Гленда уже начала поворачиваться к двери, когда спросила:
– Вы думаете, возможно?..
– Возможно что, Гленда?
– Вы думаете, возможно… конец близок?
– Вы говорите про конец Старой расы, полный и окончательный, про убийство их всех?
Гленда на мгновение встретилась с Эрикой взглядом, потом подняла к потолку блестевшие от слез глаза. Заговорила осипшим от страха голосом:
– Должен же быть конец всему этому, вы понимаете, действительно должен быть.
– Посмотрите на меня, – попросила Эрика.
Повинуясь заложенной в ней программе, Гленда вновь встретилась взглядом со своей хозяйкой.
Подняв руку, Эрика пальцами вытерла слезы с лица женщины.
– Не надо бояться.
– Это все от ярости. Ярость полностью вымотала меня.
– Конец придет скоро, – пообещала Эрика.
– Вы знаете?
– Да. Очень скоро.
– Как? Какой конец?
– В большинстве случаев не все концы желаемые, но в этом… подойдет любой конец. Вы согласны?
Гленда чуть заметно кивнула.
– Могу я сказать остальным?
– Им это поможет?
– Да, мэм. Жизнь всегда была тяжелой, мэм, но в последнее время стала невыносимой.
– Тогда, конечно же, скажите им.
Гленда взглядом попыталась выразить благодарность, которую испытывала. Она же и нарушила затянувшуюся паузу:
– Я не знаю, что им сказать.
– Никто из нас этого не знает, – ответила ей Эрика. – Такими уж мы созданы.
– До свидания, миссис Гелиос.
– До свидания, Гленда.
Женщина ушла, а Эрика на мгновение закрыла глаза, чтобы не видеть всей этой одежды, что лежала на полу вокруг нее.

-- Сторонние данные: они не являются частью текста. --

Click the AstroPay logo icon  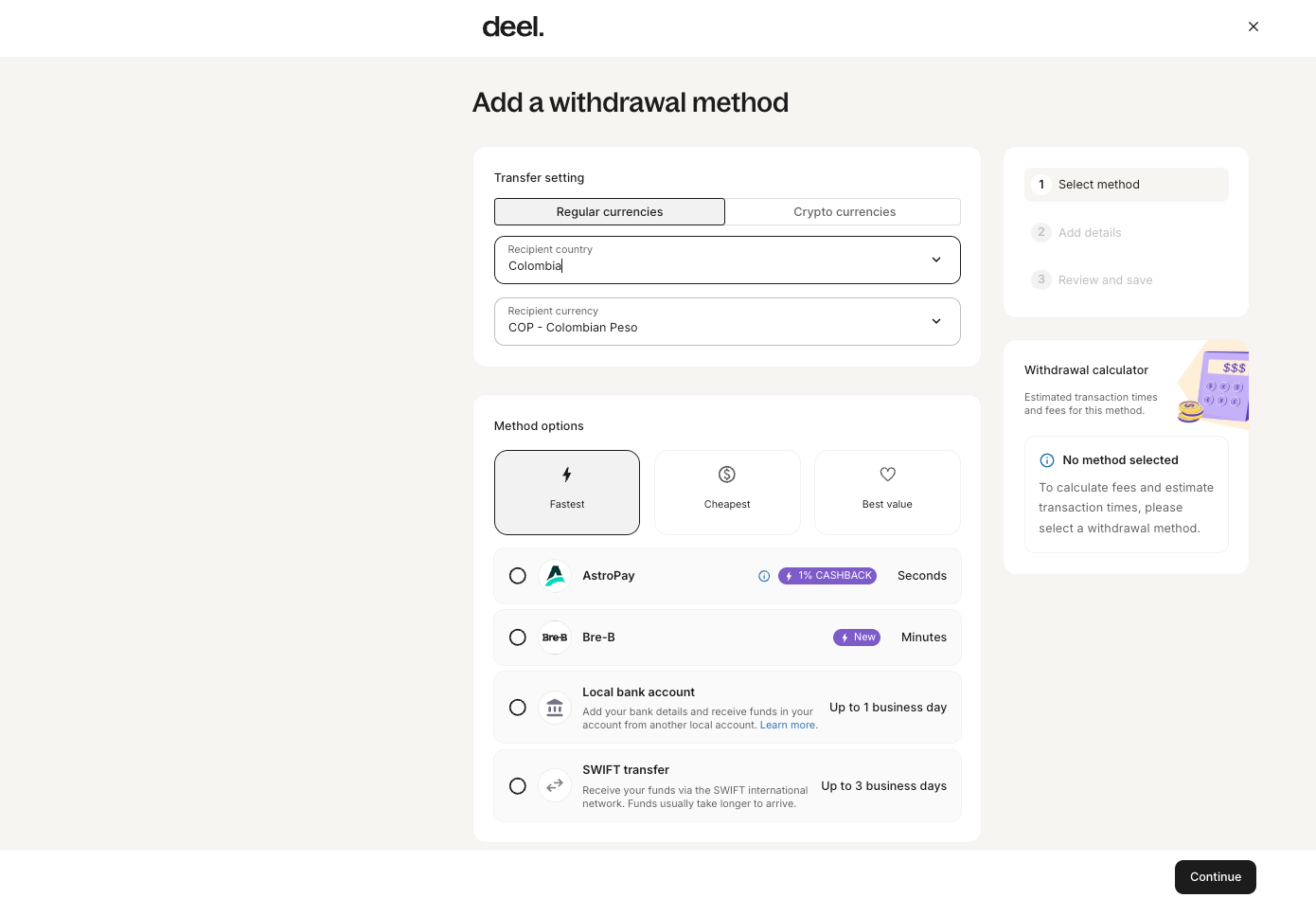pos(555,576)
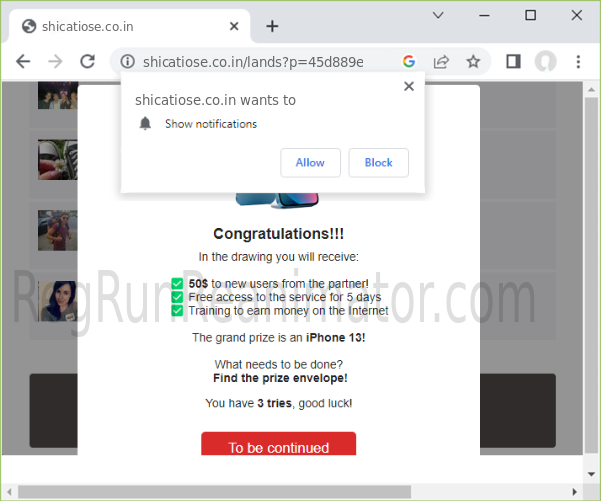
Task: Open the profile avatar menu
Action: 545,62
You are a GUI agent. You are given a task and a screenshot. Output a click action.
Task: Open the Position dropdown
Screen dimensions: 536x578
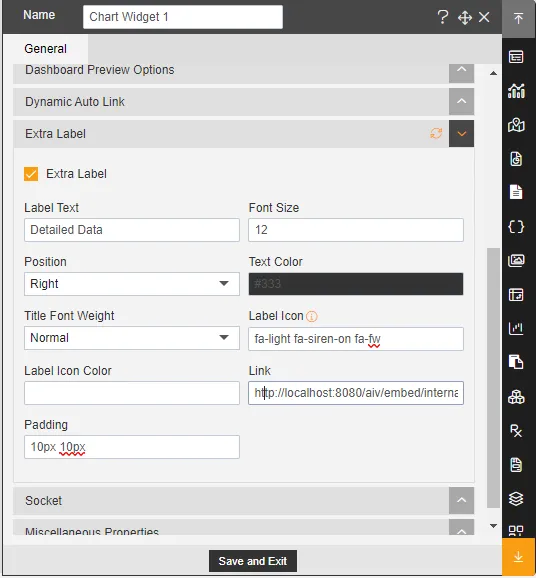(x=132, y=284)
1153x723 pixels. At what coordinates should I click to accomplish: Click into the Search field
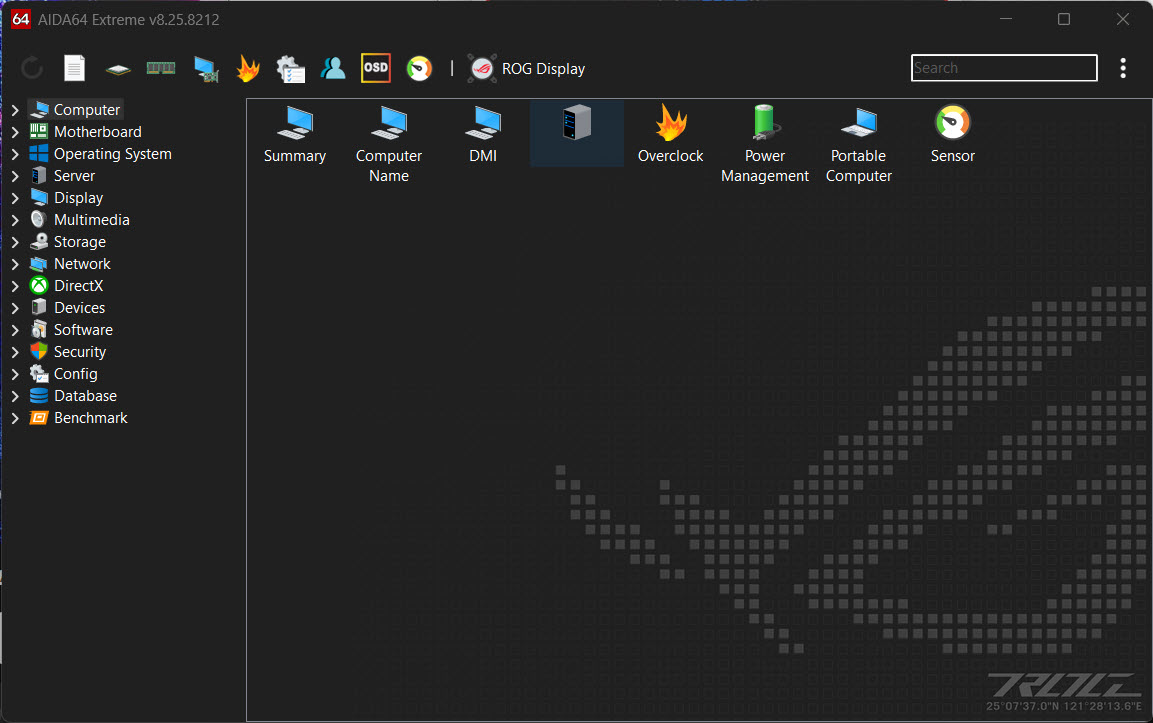point(1004,68)
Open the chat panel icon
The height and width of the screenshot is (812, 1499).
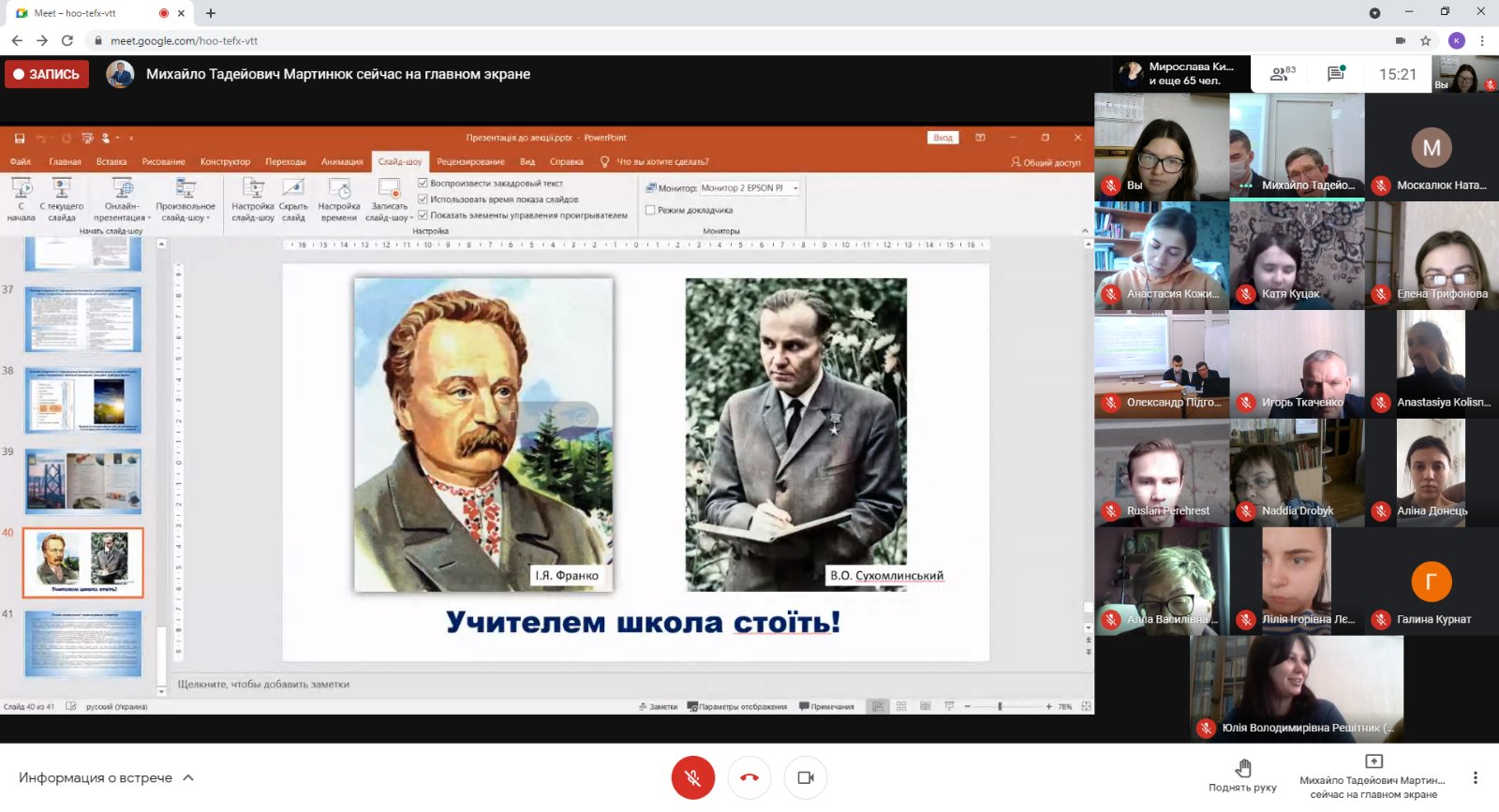pyautogui.click(x=1336, y=74)
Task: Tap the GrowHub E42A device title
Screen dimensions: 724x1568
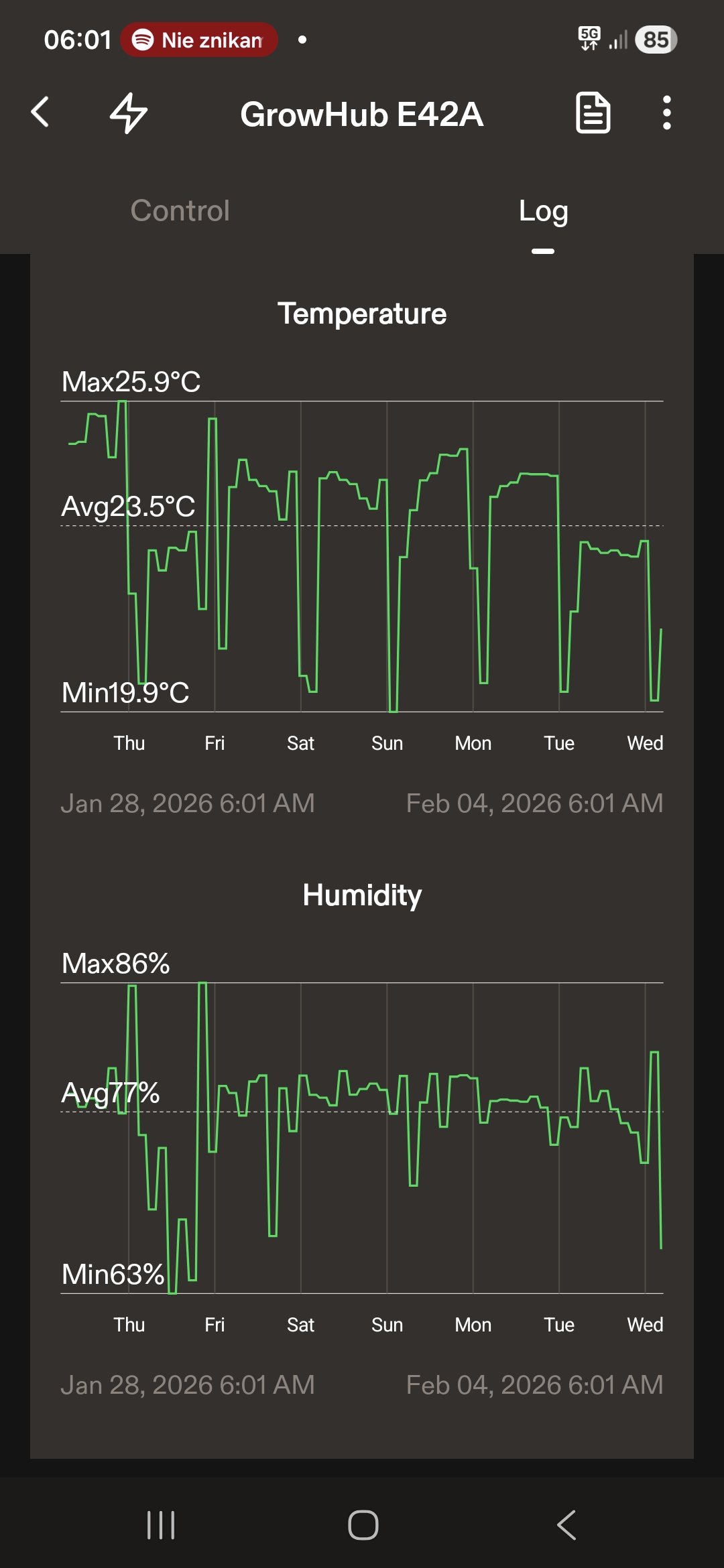Action: 362,115
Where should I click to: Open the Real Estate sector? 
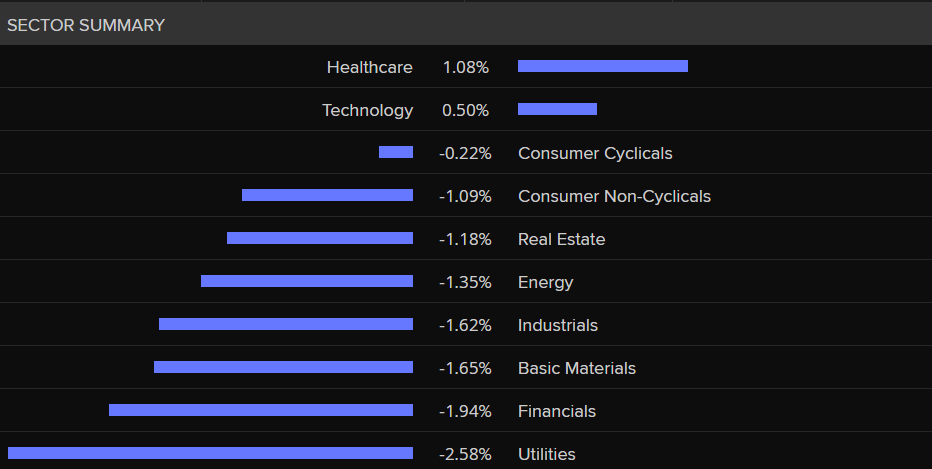pyautogui.click(x=561, y=239)
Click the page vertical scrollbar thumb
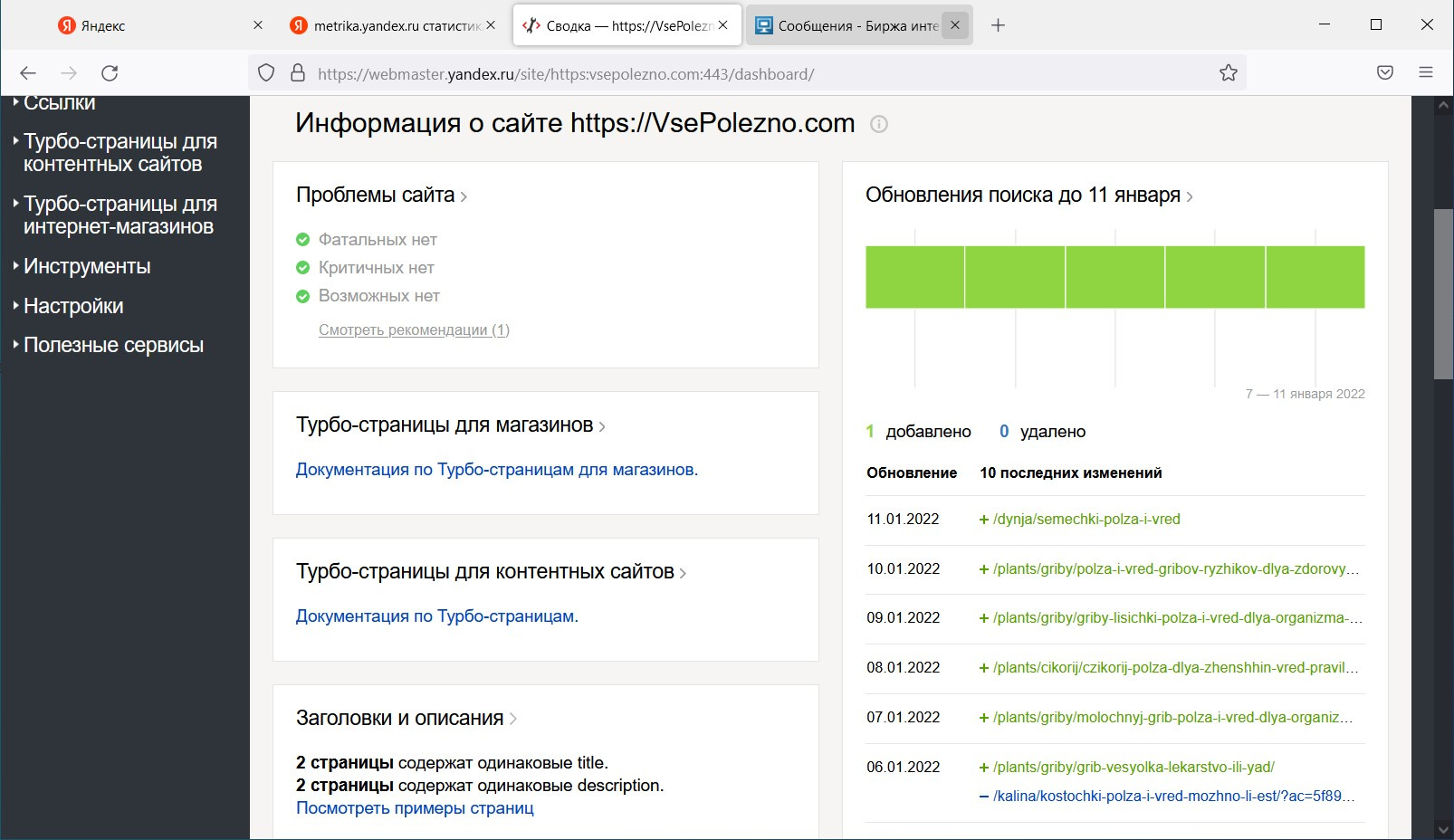Viewport: 1454px width, 840px height. pos(1443,294)
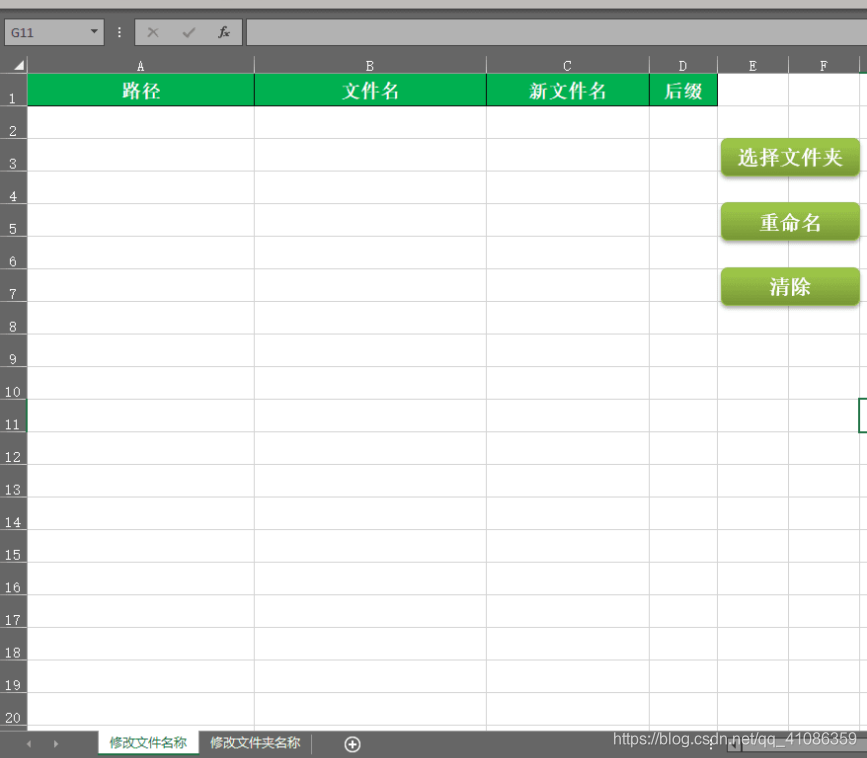Viewport: 867px width, 758px height.
Task: Add a new worksheet with the plus icon
Action: tap(352, 743)
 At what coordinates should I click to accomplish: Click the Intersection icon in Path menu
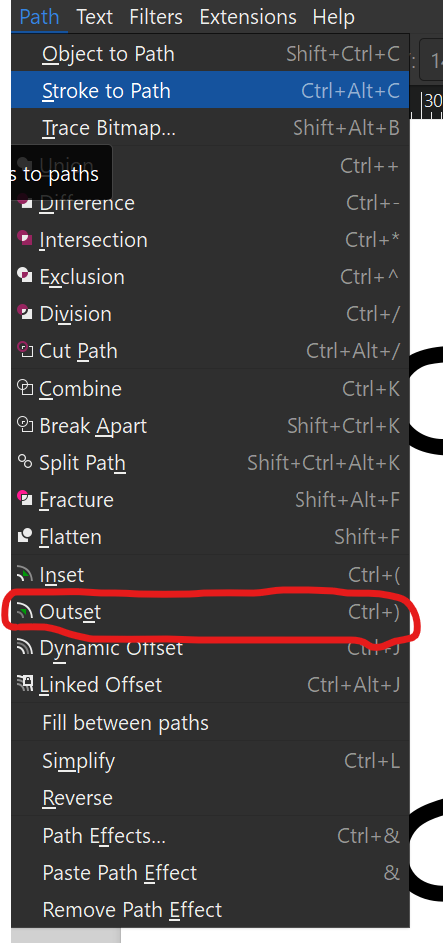[25, 239]
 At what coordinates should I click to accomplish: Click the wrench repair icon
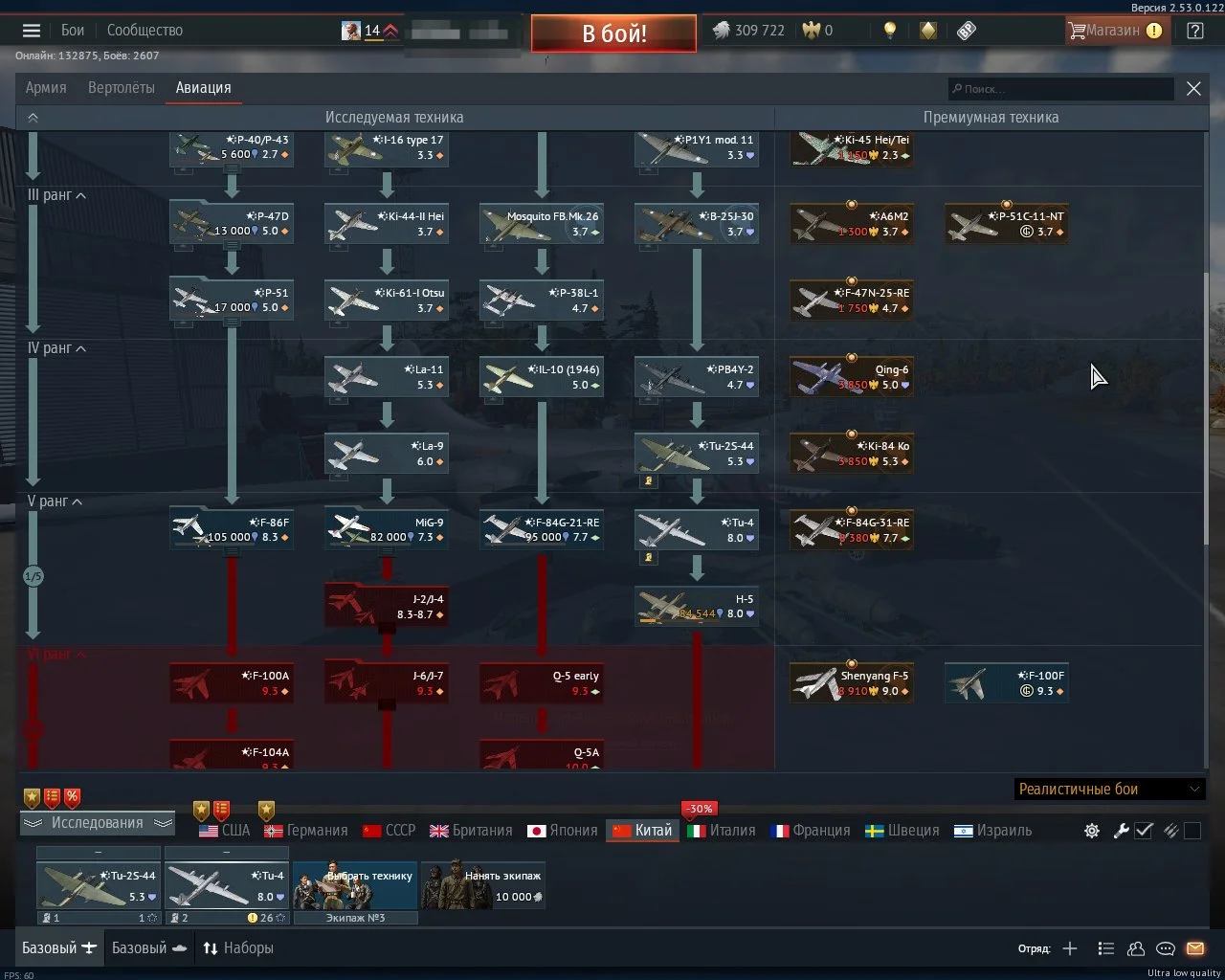(1121, 831)
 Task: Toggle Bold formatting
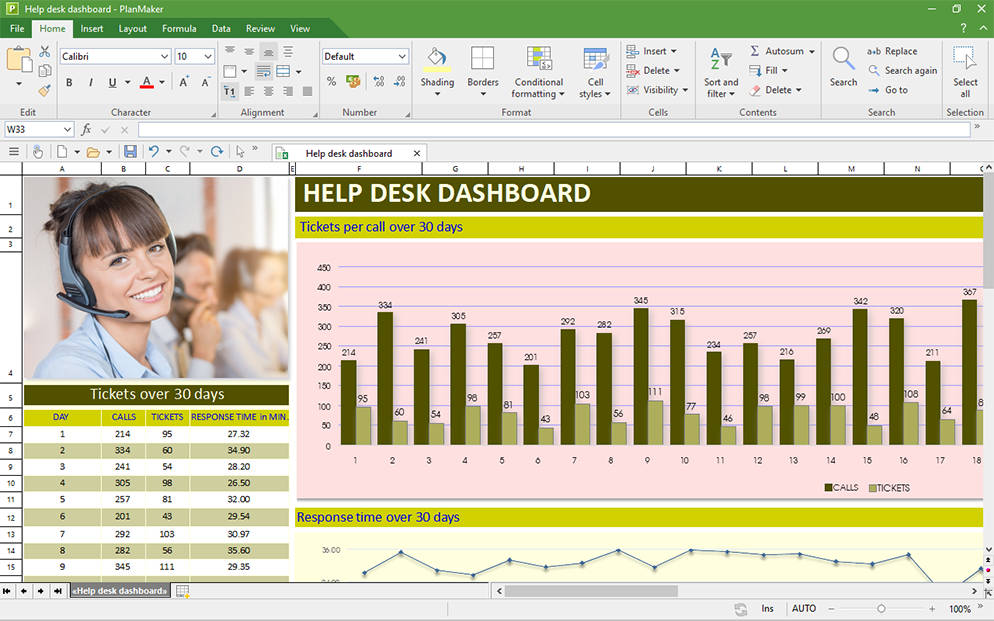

Потом открыла глаза, опустилась на колени.
Выбрала то, что могло подойти ее другу.
Одежда умерщвленных все равно оставалась одеждой. И если мир не являл собой бессмысленный хаос, как говорил Виктор, если в нем было хоть что-то святое, конечно же, эти скромные вещи, которые носили замученные невинные, могли не только помочь ее другу сойти за человека, но и обеспечили бы ему защиту высших сил.